Task objective: Copy the following data line for line, with no changes.

--- start Dataset records ---

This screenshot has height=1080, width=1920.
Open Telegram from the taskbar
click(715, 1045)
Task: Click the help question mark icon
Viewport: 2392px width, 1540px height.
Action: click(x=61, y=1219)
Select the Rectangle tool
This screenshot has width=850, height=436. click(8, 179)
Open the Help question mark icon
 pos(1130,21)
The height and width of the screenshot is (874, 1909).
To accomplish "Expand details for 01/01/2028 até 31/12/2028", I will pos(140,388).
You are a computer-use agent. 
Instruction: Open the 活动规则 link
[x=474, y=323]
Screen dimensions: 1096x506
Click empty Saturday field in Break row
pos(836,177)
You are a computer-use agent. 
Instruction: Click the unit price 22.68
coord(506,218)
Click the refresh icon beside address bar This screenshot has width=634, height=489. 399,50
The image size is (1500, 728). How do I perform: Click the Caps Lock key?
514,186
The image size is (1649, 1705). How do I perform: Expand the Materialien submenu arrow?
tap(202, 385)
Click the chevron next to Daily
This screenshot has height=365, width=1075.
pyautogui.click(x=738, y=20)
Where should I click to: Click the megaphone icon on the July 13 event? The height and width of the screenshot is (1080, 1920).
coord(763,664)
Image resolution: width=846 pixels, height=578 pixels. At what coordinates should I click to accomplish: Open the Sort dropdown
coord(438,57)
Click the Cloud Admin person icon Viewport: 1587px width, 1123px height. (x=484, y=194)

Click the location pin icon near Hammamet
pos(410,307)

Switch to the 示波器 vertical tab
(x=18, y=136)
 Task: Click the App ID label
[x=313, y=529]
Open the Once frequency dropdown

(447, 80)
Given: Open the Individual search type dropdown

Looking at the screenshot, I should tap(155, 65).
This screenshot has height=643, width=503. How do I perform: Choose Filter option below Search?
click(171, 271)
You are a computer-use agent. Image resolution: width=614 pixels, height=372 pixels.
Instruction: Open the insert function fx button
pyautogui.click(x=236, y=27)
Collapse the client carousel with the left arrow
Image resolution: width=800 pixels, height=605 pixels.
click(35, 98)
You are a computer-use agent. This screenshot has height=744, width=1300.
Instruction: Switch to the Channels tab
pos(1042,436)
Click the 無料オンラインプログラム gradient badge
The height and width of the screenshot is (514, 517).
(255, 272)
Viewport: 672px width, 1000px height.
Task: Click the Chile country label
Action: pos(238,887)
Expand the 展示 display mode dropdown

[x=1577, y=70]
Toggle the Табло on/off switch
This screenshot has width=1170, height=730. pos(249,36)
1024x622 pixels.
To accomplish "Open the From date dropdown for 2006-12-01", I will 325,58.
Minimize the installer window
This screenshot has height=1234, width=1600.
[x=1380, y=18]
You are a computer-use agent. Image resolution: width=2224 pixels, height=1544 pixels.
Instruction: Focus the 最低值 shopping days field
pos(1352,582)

--- end Dataset records ---

Result of this exercise:
This screenshot has height=1080, width=1920.
Open Telegram from the taskbar
click(715, 1045)
Task: Click the help question mark icon
Viewport: 2392px width, 1540px height.
Action: click(x=61, y=1219)
Select the Rectangle tool
This screenshot has width=850, height=436. click(8, 179)
Open the Help question mark icon
 pos(1130,21)
The height and width of the screenshot is (874, 1909).
To accomplish "Expand details for 01/01/2028 até 31/12/2028", I will pos(140,388).
You are a computer-use agent. 
Instruction: Open the 活动规则 link
[x=474, y=323]
Screen dimensions: 1096x506
Click empty Saturday field in Break row
pos(836,177)
You are a computer-use agent. 
Instruction: Click the unit price 22.68
coord(506,218)
Click the refresh icon beside address bar This screenshot has width=634, height=489. 399,50
The image size is (1500, 728). How do I perform: Click the Caps Lock key?
514,186
The image size is (1649, 1705). How do I perform: Expand the Materialien submenu arrow?
tap(202, 385)
Click the chevron next to Daily
This screenshot has height=365, width=1075.
pyautogui.click(x=738, y=20)
Where should I click to: Click the megaphone icon on the July 13 event? The height and width of the screenshot is (1080, 1920).
coord(763,664)
Image resolution: width=846 pixels, height=578 pixels. At what coordinates should I click to accomplish: Open the Sort dropdown
coord(438,57)
Click the Cloud Admin person icon Viewport: 1587px width, 1123px height. (x=484, y=194)

Click the location pin icon near Hammamet
pos(410,307)

Switch to the 示波器 vertical tab
(x=18, y=136)
 Task: Click the App ID label
[x=313, y=529]
Open the Once frequency dropdown

(447, 80)
Given: Open the Individual search type dropdown

Looking at the screenshot, I should tap(155, 65).
This screenshot has height=643, width=503. How do I perform: Choose Filter option below Search?
click(171, 271)
You are a computer-use agent. Image resolution: width=614 pixels, height=372 pixels.
Instruction: Open the insert function fx button
pyautogui.click(x=236, y=27)
Collapse the client carousel with the left arrow
Image resolution: width=800 pixels, height=605 pixels.
click(35, 98)
You are a computer-use agent. This screenshot has height=744, width=1300.
Instruction: Switch to the Channels tab
pos(1042,436)
Click the 無料オンラインプログラム gradient badge
The height and width of the screenshot is (514, 517).
(255, 272)
Viewport: 672px width, 1000px height.
Task: Click the Chile country label
Action: pos(238,887)
Expand the 展示 display mode dropdown

[x=1577, y=70]
Toggle the Табло on/off switch
This screenshot has width=1170, height=730. pos(249,36)
1024x622 pixels.
To accomplish "Open the From date dropdown for 2006-12-01", I will 325,58.
Minimize the installer window
This screenshot has height=1234, width=1600.
[x=1380, y=18]
You are a computer-use agent. Image resolution: width=2224 pixels, height=1544 pixels.
Instruction: Focus the 最低值 shopping days field
pos(1352,582)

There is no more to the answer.